● **Dataset entries**:
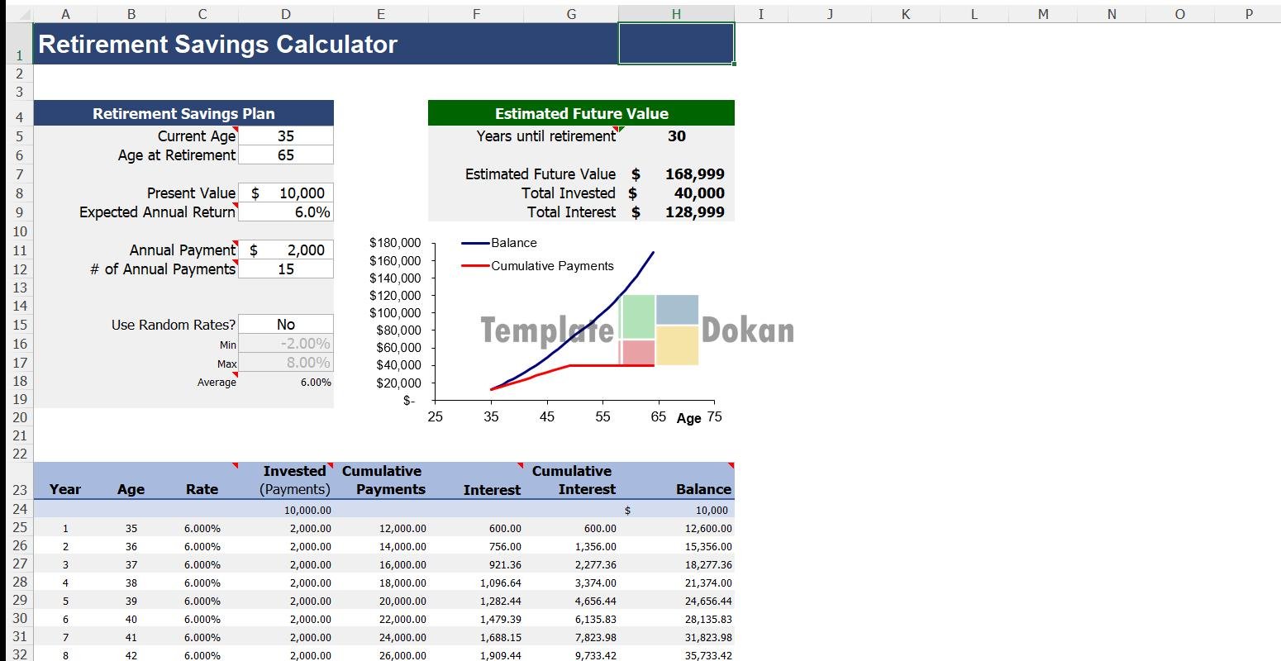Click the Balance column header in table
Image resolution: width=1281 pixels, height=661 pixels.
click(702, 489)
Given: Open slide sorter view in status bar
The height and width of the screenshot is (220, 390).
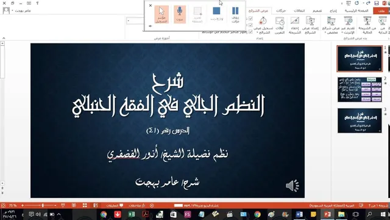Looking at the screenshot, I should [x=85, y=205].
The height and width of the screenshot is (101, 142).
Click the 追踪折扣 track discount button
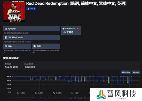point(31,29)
...
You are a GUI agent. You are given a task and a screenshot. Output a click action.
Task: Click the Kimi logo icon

● **Work instructions**: Retype only the lines above between the line with "You are a GUI" and the line with "Task: Click the Kimi logo icon", counting those two lines as well, and keep every character as it is.

● **Written answer**:
You are a GUI agent. You are given a task and a screenshot. Output a click action.
Task: Click the Kimi logo icon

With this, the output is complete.